Arpenter la nuit de Leila Mottley
Contemporain
Date de lecture : 5-6 avril 2024
Lecture audio → Roman lu par Amélia Ewu – Roman lu dans le cadre du Prix Audiolib 2024.
L’histoire se déroule à East Oakland en Californie, où Kiara, la narratrice de 17 ans, vit seule avec son frère Marcus. Pour faire face à la hausse du loyer et éviter l’expulsion, la jeune fille se retrouve malgré elle à vendre son corps pour de l’argent, arpentant la nuit et ses dangers.
Derrière ce titre poétique d’Arpenter la nuit se cache toute la noirceur d’un monde où les plus vulnérables doivent lutter sans merci pour survivre. Dans cette partie populaire de la ville d’Oakland, les routes sont envahies de nids-de-poule, les graffitis recouvrent les murs et le travail ne court pas les rues. L’immeuble Regal-Hi dans lequel vit la famille de Kiara depuis près de vingt ans, est un reflet de la pauvreté qui y règne. Ce qui n’empêche pas Vernon, le propriétaire, d’augmenter sans vergogne les loyers de ses résidents. Trouver du travail n’est plus seulement une priorité, c’est devenu une question de survie.
« Il est allongé là et il dort alors qu’autour de nous l’appartement se casse la gueule. On réussit à peine à joindre les deux bouts, on a déjà deux loyers de retard, et Marcus qui ne gagne pas un rond. Au magasin d’alcool je les supplie de me donner des heures et je compte les crackers qu’il nous reste dans le placard. »
Malheureusement, Kiara est mineure, sans diplôme et sans expérience, ce qui ne lui facilite pas la tâche. Elle sillonne chaque jour les rues, frappant à chaque porte de chaque magasin, mais la seule chose qu’elle obtient, ce sont des refus. Quand cela devient trop difficile, elle se rend avec son amie Alé dans la chambre funéraire du coin les jours d’enterrement, pour dérober ce qu’elle peut de nourriture et de vêtements. Son grand frère ne lui est pas d’un grand secours, il a balayé la réalité d’un revers de main, préférant se bercer d’illusions en imaginant devenir un jour un rappeur célèbre, comme son Oncle Ty. Il passe ses journées à enregistrer des chansons pour son disque, laissant à sa sœur tout le poids des responsabilités quotidiennes. Un soir, suite à un quiproquo que la jeune fille a manqué d’éclaircir, son existence va basculer.

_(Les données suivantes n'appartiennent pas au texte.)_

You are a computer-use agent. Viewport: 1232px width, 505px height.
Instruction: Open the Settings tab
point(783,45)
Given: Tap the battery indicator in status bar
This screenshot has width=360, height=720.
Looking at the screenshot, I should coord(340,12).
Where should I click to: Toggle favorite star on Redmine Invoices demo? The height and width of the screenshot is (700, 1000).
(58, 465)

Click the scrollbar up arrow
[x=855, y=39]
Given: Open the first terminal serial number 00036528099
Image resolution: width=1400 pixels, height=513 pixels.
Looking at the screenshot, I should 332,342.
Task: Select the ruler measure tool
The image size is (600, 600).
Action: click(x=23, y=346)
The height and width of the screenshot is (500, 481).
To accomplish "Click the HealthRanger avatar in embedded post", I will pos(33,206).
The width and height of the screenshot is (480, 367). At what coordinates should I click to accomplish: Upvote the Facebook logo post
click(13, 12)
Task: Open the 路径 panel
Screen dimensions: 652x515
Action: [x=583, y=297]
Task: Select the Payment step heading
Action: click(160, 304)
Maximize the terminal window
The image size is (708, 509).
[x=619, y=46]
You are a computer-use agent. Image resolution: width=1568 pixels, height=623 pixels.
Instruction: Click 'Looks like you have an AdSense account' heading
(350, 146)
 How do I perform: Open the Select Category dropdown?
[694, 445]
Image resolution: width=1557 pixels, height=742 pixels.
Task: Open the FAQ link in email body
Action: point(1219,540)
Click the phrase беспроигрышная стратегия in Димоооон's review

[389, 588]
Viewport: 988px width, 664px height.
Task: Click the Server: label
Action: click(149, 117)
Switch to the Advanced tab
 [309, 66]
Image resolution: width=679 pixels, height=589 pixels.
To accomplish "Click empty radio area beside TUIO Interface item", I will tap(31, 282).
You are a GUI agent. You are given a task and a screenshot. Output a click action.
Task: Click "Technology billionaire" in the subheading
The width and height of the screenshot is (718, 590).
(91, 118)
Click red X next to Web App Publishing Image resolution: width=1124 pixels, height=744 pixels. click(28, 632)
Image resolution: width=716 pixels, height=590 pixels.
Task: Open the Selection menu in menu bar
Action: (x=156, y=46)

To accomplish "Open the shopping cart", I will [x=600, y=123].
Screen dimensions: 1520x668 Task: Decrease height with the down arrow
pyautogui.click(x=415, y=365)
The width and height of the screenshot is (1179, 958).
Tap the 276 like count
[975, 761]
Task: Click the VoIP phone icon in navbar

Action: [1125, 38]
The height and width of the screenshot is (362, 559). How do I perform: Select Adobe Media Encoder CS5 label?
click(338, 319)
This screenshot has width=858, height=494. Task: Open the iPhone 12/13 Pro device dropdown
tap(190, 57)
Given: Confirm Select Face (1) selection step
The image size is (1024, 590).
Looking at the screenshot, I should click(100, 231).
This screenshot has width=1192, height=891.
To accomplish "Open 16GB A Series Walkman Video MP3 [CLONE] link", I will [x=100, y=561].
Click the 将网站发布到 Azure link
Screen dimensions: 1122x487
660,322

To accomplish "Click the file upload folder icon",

« Ces derniers temps, le seul moyen que j’ai pour tenir le coup toute une nuit avec ces hommes, c’est d’ingurgiter des shots d’alcool et d’essayer de me noyer dans le vertige, histoire de ne pas voir ce qu’ils font, histoire que mon corps ne puisse pas comprendre ce qui se passe, du moins pas assez pour en avoir peur. »
J’ai ressenti énormément de sympathie et d’admiration pour le personnage de Kiara. J’ai été saisie par son incroyable maturité, et touchée par sa situation, qui la rend malheureusement vulnérable à bien des abus. Car Kiara n’avait jamais envisagé de se prostituer. Elle a simplement fait un choix, à un moment donné, sans en mesurer immédiatement les conséquences. « C’est rien qu’un corps. » Une décision qui va changer son destin à jamais, la conduisant à être exploitée sexuellement, sans « aucune issue de secours ».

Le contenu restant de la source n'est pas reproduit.